Extract provided ::
* * * * * * * * *

Champs don’t take punches they can block or avoid. With good form, discipline, and training, Champs elevate their game at all levels.
Champs rarely get knocked out.
So, what about those black eyes we keep getting as hard fighting Entrepreneurs?
It’s from taking avoidable cheap shots with poor form, bad training, lack of discipline and being unfocused. That’s what causes those black eyes in business.
When you are a scrappy and ambitious upstart, you do the time and the hard work to stay in the ring. You survive your way to success. You train and work through the challenges, you begin to see growth and victories. This creates the illusion of being a champ.
But this does not make you a champ, merely a fighter.
Where real victory comes from
The champ has a comprehensive understanding of what creates victory. A real champ knows the today’s victory is the result of weeks, months, even years of intentional actions.
And a great champ in business looks less and less at the victory itself and more and more with the struggle within. The champ knows conquering the struggle one-by-one results in victory. These victories are the real wins that matter, because conquering at this level is true elevation, not luck, windfall, or brute force.
The opposition within your business
Are you a champ or just a scrappy fighter? Are you focused on the victory, or the things blocking it?
Are you getting black eyes from things you should be overcoming instead of enduring?
Understand what causes struggle and you’ll know what’s preventing your greatest victory.
Here’s some common sources of unnecessary black eyes. Address these and see new levels of success in your business and go from a fighter to a champ.
Customers
The lifeblood of the business is its customers yet many businesses struggle to know them, serve, them, keep them and get more of them! In fact, businesses often:
- Do not know who their customer is or how to keep them.
- Do not know how to serve and multiply their customer base.
- Do not speak the same language as the customer often using inside terms and jargon instead of clear “what’s in it for me” language the customer understands.
- Do not know the value of one customer and what that customer is worth in one sale or over the year with repeat business
- Do not view customers as the priority and lifeline of their business.
- Inconsistent in their customer development efforts.
Marketing
As a discipline, marketing is the one function of the business that is specific about driving sales and attracting and keeping customers and should be consistently growing and evolving. Unfortunately marketing is often the most neglected area of the business. Most businesses:
- Do not know how to market and therefore struggle to leverage and use their staff for sales and marketing initiatives and constantly question their customers and business.
- Do not have ongoing strategic plans for sales and marketing efforts.
- Do not know how to differentiate, position and build value in the business.
- Do not have a consistent image, presence, and voice and often use “me too” marketing that’s ineffective and wasteful.
- Overwhelmed by the sea of available marketing and advertising options available and how to effectively use them.

* * * * * * * * *

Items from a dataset

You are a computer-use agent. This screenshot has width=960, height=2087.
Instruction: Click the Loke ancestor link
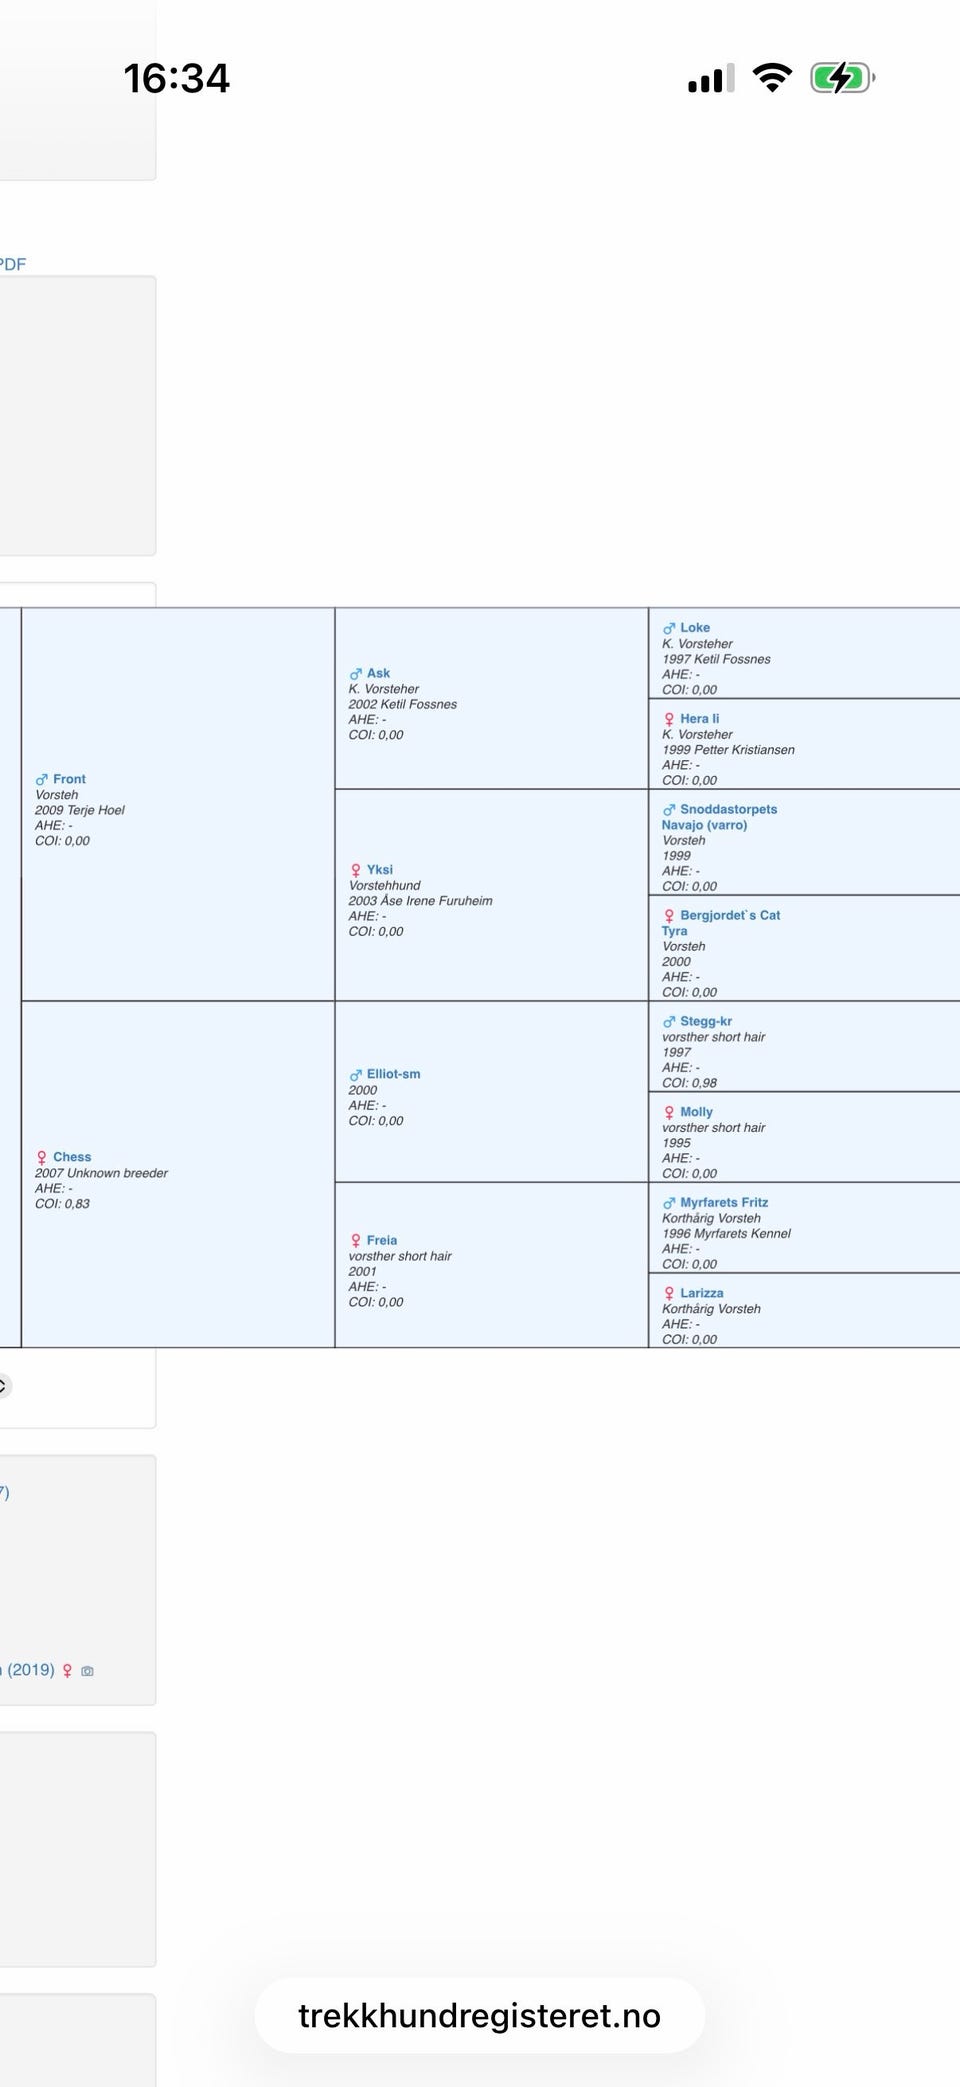[x=695, y=628]
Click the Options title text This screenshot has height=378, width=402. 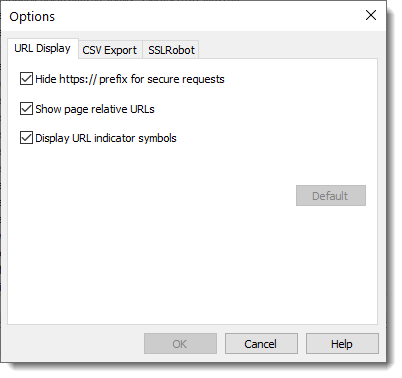32,17
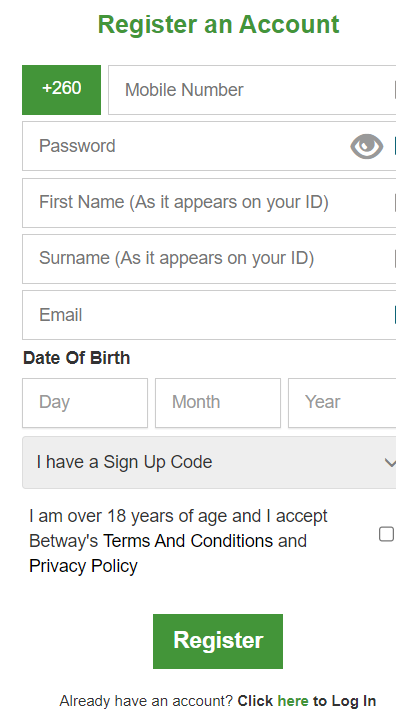Open the +260 country code selector
Image resolution: width=396 pixels, height=725 pixels.
[62, 90]
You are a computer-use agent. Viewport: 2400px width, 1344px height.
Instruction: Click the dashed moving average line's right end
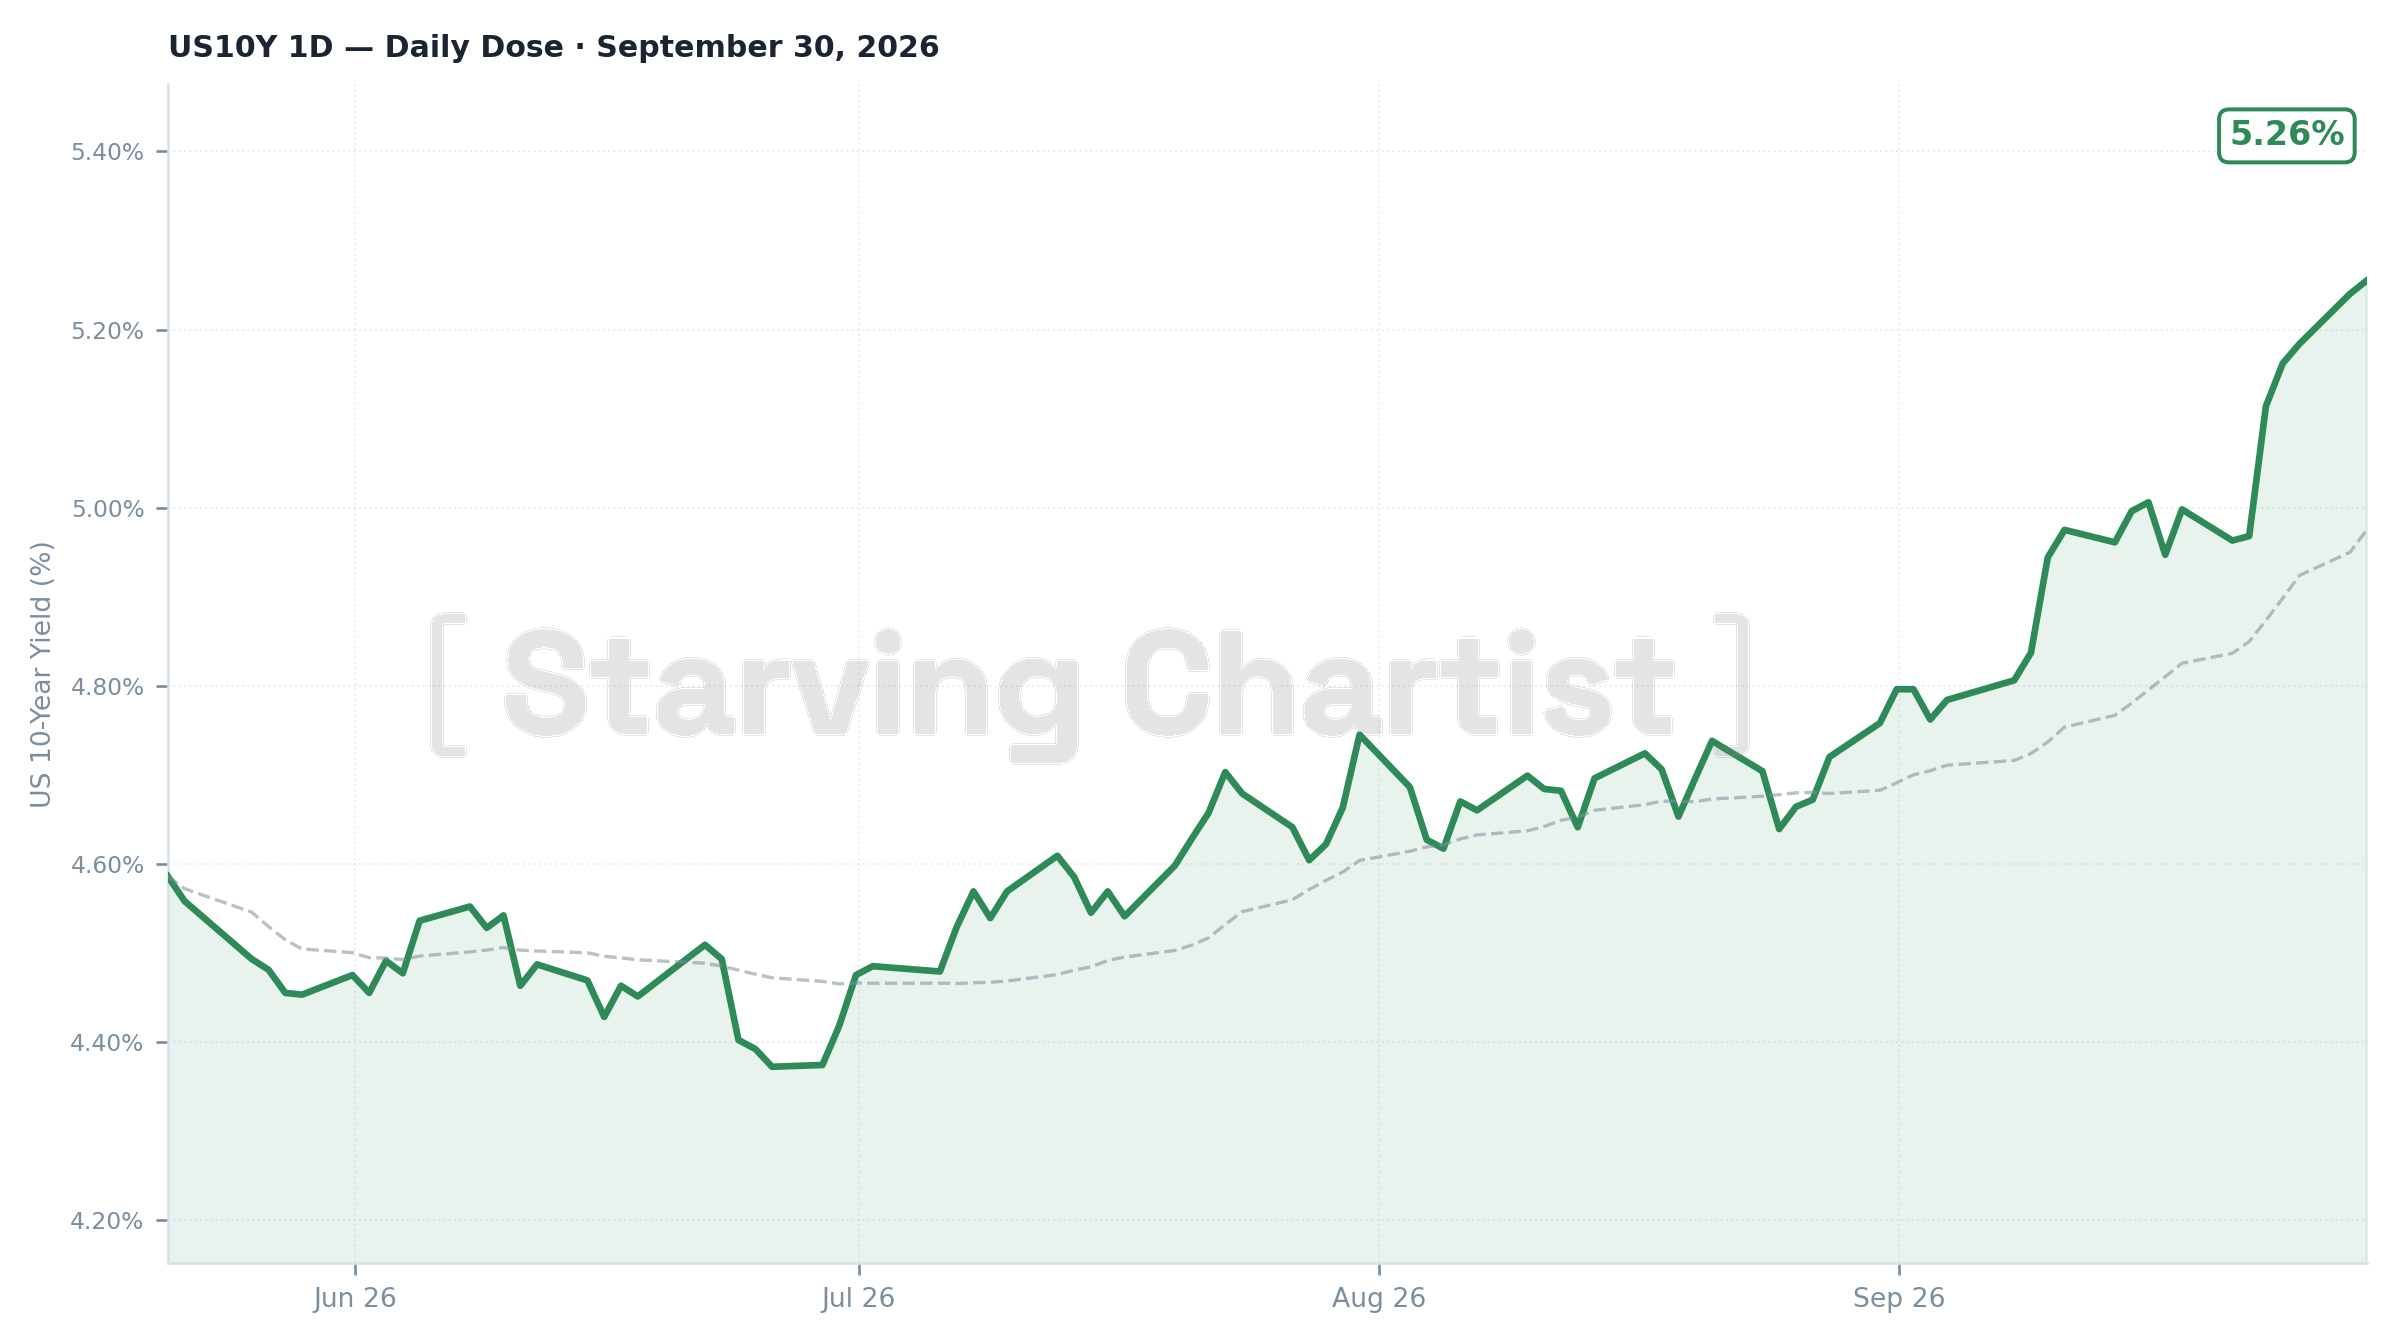coord(2365,532)
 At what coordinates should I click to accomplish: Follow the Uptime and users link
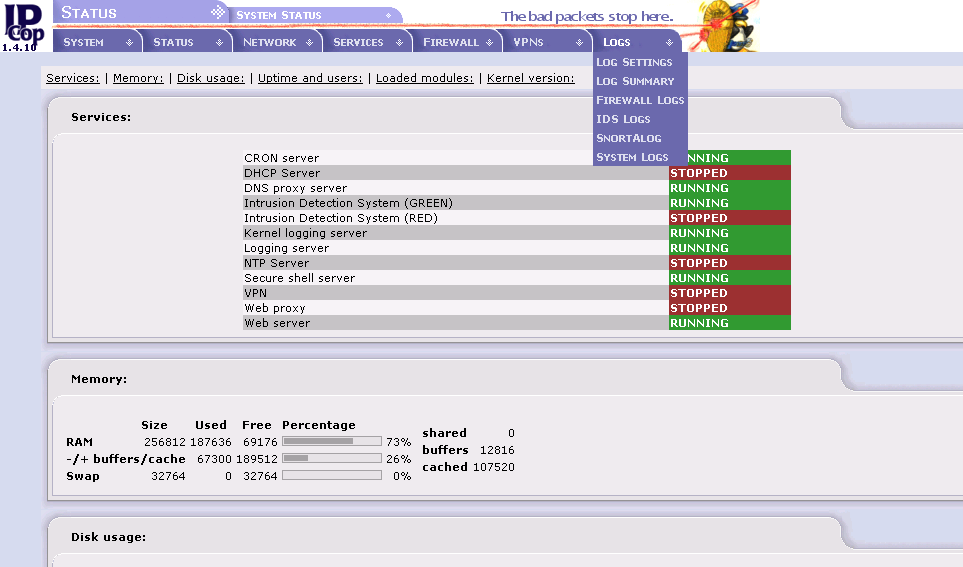tap(310, 78)
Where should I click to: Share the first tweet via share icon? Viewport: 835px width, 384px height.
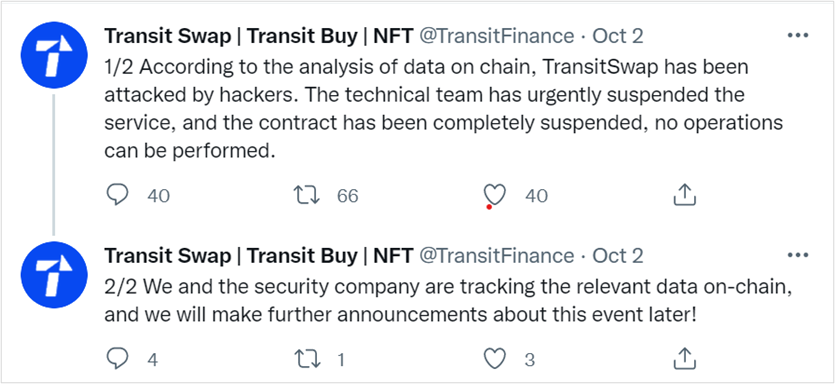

* * * * * * * * *

Problem description :: Carry on the essay about fighters and champs in business, starting right after its last sentence. These records have no connection to the text about fighters and champs in business.

Response to this exercise ::
- Do not know how to develop and execute meaningful business building initiatives.
- Do not have the marketing and sales mindset and often start and stop these efforts as activities instead of viewing them as core competencies.
Sales
All good marketing results in sales activity and all sales staff should be in harmony with marketing efforts, messages and appeals. Sales should be a natural extension of the marketing process. However most businesses:
- Do not take ownership of sales and align it with their core values and marketing efforts
- Do not create sales tools that move prospects through the buyers continuum.
- Do not include a clear call to action or ask for the order.
- Do not see staff (sales or customer service) as a marketing asset, business builder, or brand shaper.
- Do not have daily, weekly and monthly plans that work in harmony with marketing to drive sales with follow through.
- Do not have an ongoing plan to turn cold prospects into warm connections over time.
Priorities
The most common thief lurking inside a business is the one that looks like an important project, assignment, or initiative that steals time and resources with no positive impact on the business. Most businesses struggle with priorities and often:
- Do not have a true understanding of how to run the organization to generate expected results.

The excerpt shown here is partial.